Below, some lines carry pictures; leave those pictures out and retype exactly the lines from the one with "Mi cuenta (35, 2558)" through the one with "יצירת קשר (129, 2353)".

[[ The data open ]]

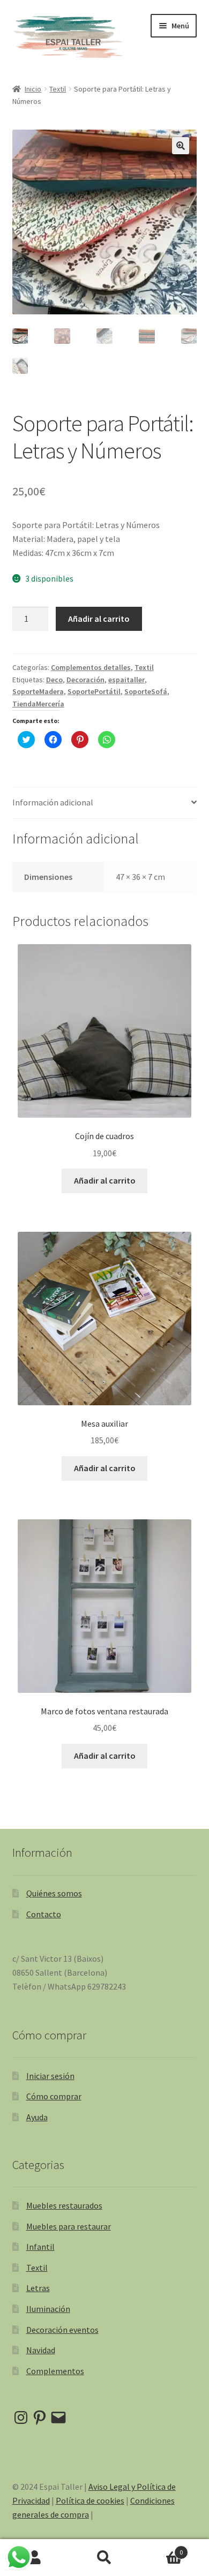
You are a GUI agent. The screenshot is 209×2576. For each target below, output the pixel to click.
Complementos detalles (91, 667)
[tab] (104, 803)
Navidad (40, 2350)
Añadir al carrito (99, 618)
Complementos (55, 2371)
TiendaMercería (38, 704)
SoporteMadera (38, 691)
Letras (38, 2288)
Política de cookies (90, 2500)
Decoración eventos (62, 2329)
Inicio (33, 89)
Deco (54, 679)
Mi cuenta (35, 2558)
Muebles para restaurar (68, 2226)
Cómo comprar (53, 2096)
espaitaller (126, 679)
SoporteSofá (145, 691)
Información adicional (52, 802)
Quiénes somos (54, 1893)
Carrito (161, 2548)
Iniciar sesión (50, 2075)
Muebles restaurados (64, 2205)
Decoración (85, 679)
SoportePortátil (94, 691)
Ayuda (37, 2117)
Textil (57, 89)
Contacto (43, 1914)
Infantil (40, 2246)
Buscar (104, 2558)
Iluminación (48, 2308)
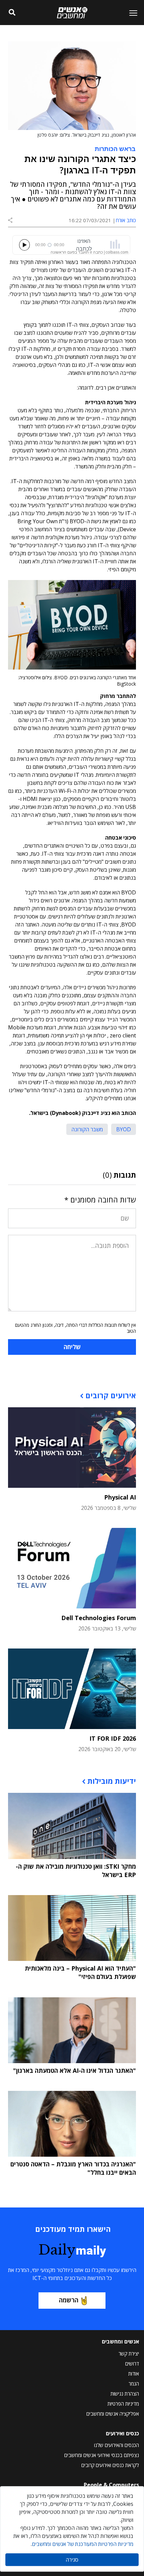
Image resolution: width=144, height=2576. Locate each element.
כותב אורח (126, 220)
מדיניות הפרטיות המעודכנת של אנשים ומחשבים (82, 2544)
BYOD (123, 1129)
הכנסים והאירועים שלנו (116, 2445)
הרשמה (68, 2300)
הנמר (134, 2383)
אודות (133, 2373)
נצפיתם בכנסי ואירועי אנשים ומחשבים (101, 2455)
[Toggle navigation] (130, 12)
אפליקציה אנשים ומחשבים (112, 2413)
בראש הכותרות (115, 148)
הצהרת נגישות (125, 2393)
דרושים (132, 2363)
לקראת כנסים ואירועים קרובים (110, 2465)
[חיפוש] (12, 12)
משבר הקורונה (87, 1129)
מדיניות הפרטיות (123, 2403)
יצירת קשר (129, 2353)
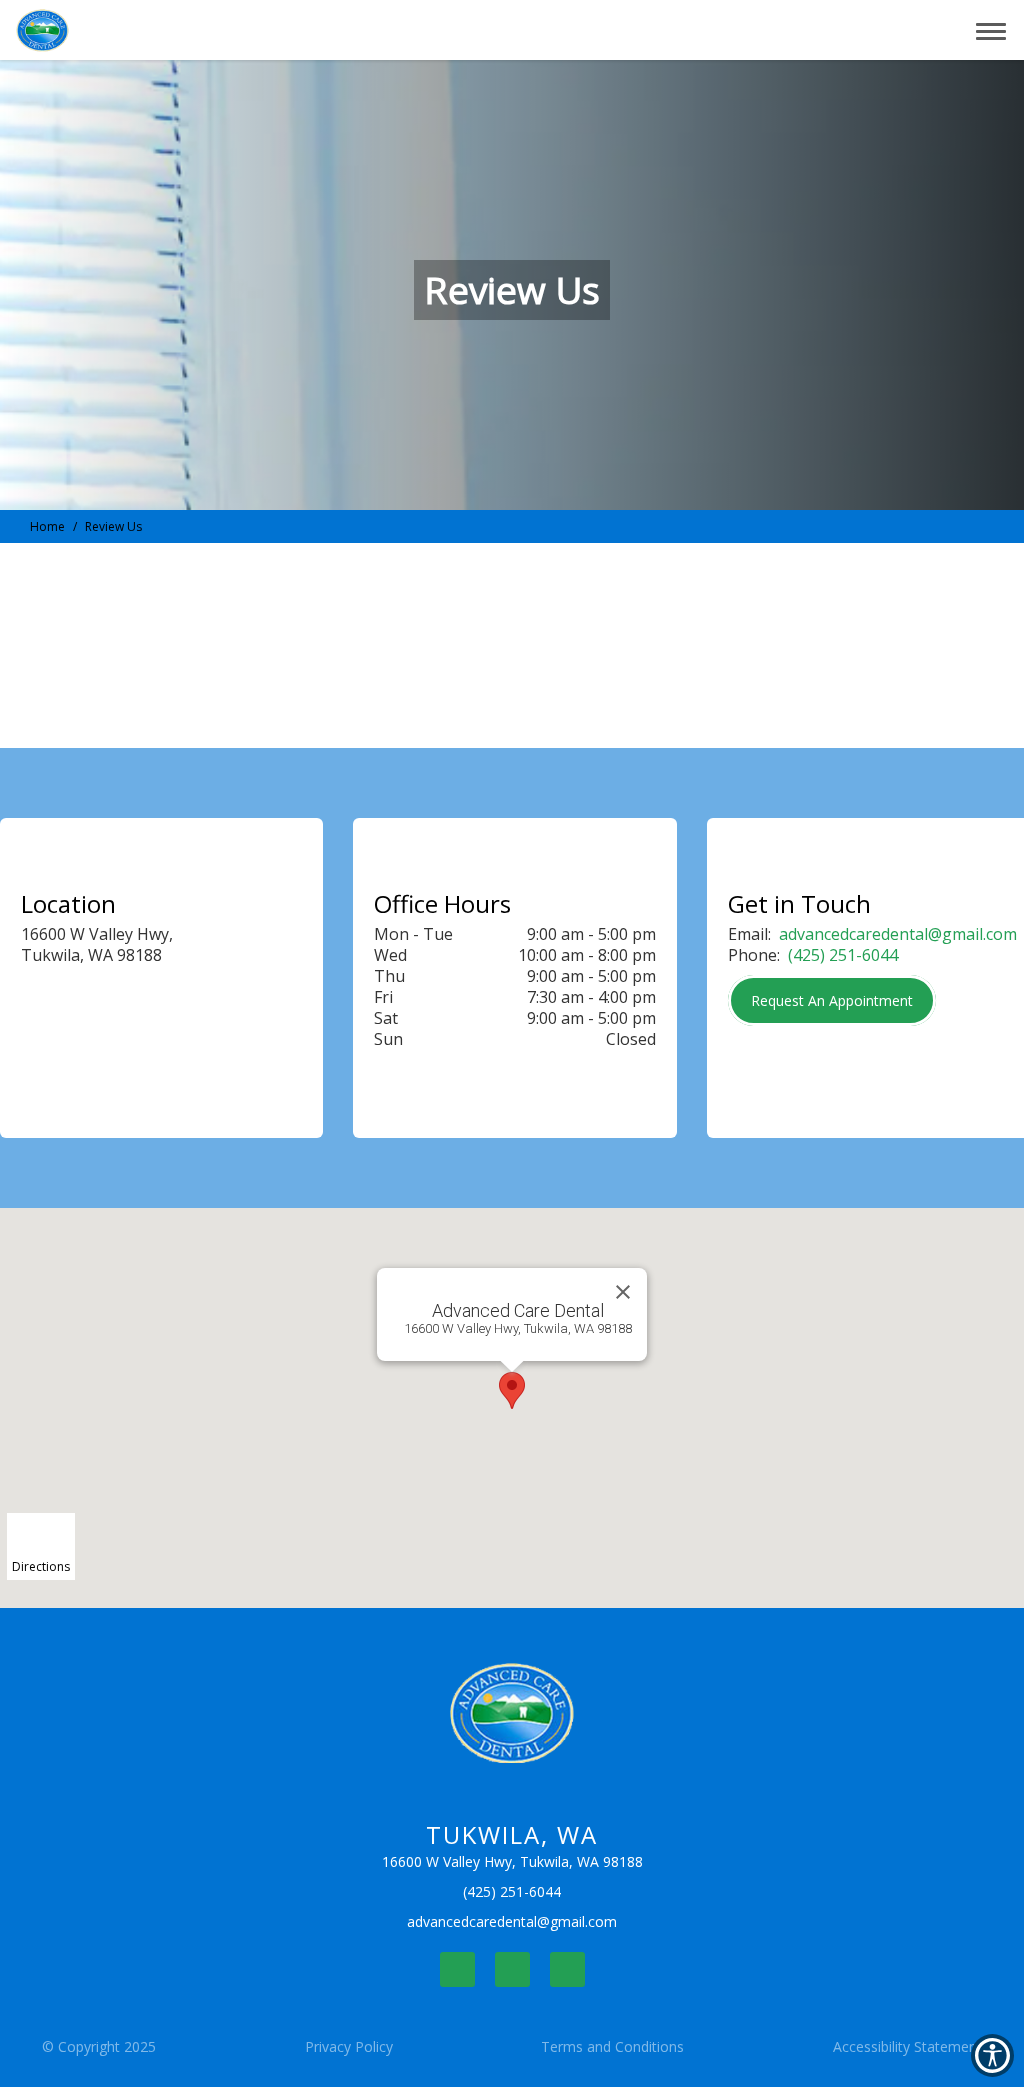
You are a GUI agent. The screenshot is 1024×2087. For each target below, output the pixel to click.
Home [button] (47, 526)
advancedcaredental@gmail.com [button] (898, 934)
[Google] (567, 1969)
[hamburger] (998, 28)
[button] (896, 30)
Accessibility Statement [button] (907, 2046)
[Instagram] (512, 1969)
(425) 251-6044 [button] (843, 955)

[[ The data closed ]]

**Task result:**
Mi cuenta (35, 2558)
Muebles para restaurar (68, 2226)
Cómo comprar (53, 2096)
espaitaller (126, 679)
SoporteSofá (145, 691)
Información adicional (52, 802)
Quiénes somos (54, 1893)
Carrito (161, 2548)
Iniciar sesión (50, 2075)
Muebles restaurados (64, 2205)
Decoración (85, 679)
SoportePortátil (94, 691)
Ayuda (37, 2117)
Textil (57, 89)
Contacto (43, 1914)
Infantil (40, 2246)
Buscar (104, 2558)
Iluminación (48, 2308)
Image resolution: width=144, height=2576. Locate each element.
כותב אורח (126, 220)
מדיניות הפרטיות המעודכנת של אנשים ומחשבים (82, 2544)
BYOD (123, 1129)
הכנסים והאירועים שלנו (116, 2445)
הרשמה (68, 2300)
הנמר (134, 2383)
אודות (133, 2373)
נצפיתם בכנסי ואירועי אנשים ומחשבים (101, 2455)
[Toggle navigation] (130, 12)
אפליקציה אנשים ומחשבים (112, 2413)
בראש הכותרות (115, 148)
הצהרת נגישות (125, 2393)
דרושים (132, 2363)
לקראת כנסים ואירועים קרובים (110, 2465)
[חיפוש] (12, 12)
משבר הקורונה (87, 1129)
מדיניות הפרטיות (123, 2403)
יצירת קשר (129, 2353)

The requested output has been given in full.